-------- SOURCE DATA --------

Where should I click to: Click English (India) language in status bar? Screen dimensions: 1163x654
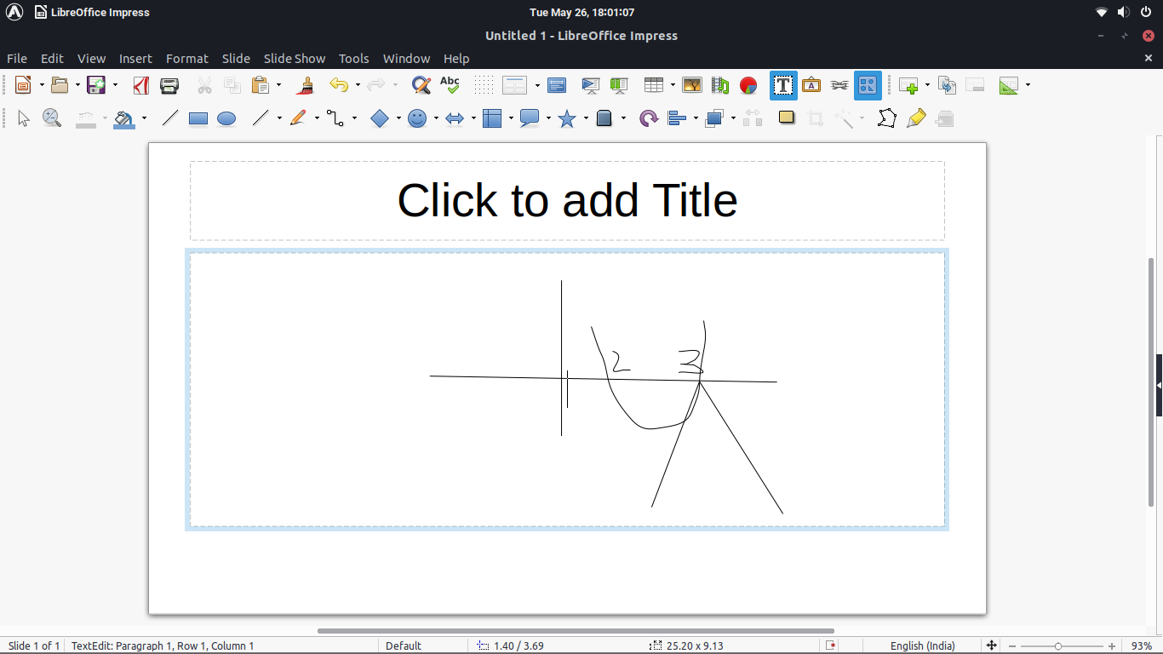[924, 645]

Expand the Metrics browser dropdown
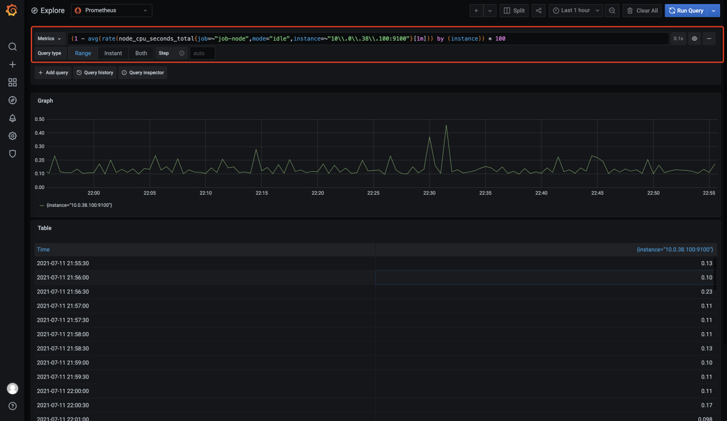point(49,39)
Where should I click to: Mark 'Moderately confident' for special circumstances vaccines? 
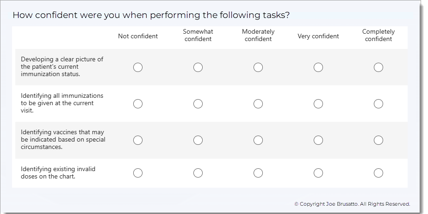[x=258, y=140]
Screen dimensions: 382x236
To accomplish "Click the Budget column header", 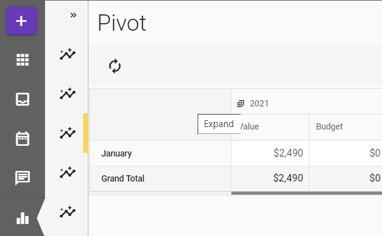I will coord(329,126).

--------
-------- SOURCE DATA --------

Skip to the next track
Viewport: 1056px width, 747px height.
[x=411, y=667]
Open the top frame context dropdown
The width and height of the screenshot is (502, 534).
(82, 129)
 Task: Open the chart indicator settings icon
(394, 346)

--------
-------- SOURCE DATA --------

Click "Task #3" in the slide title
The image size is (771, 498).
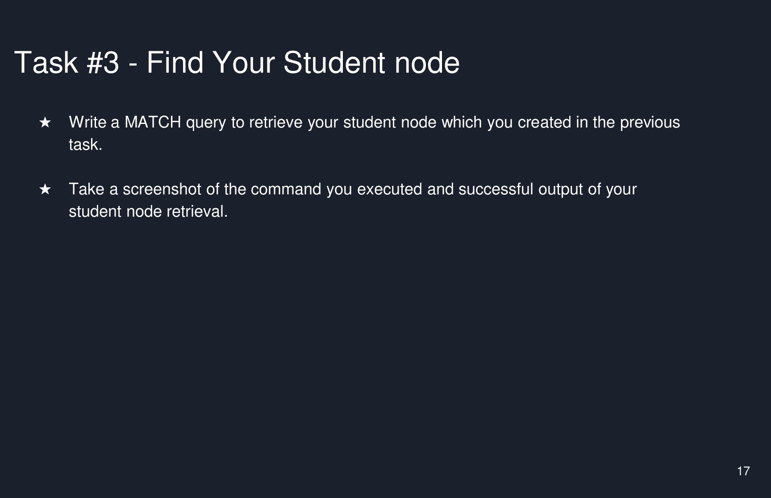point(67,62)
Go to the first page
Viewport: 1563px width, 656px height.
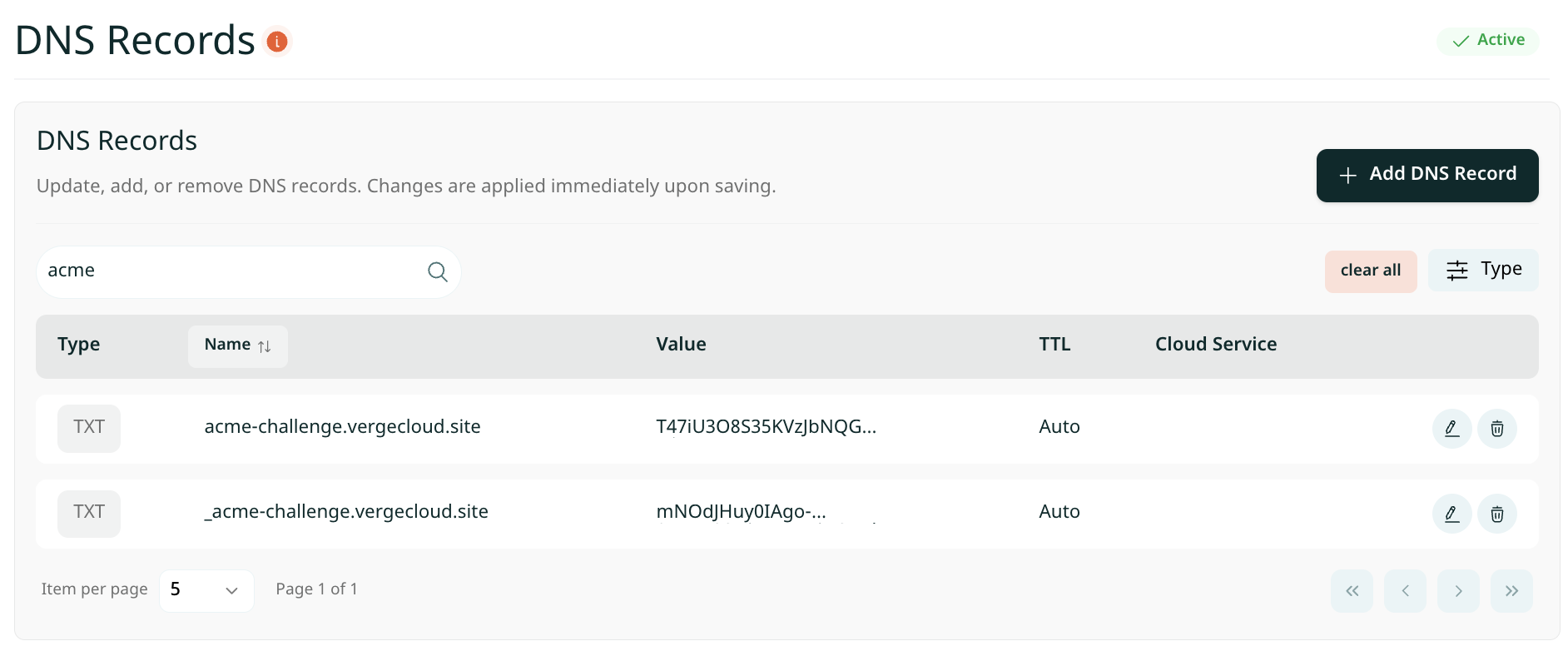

--------

▸ EXERCISE GOAL: Beginning with the line holding "The image size is (771, 498)." in the material above, restate word for word each line through the line holding "Viewport: 1563px width, 656px height.", and exclude pictures.

▸ RESPONSE TO THIS TASK:
The image size is (771, 498).
point(67,62)
Go to the first page
Viewport: 1563px width, 656px height.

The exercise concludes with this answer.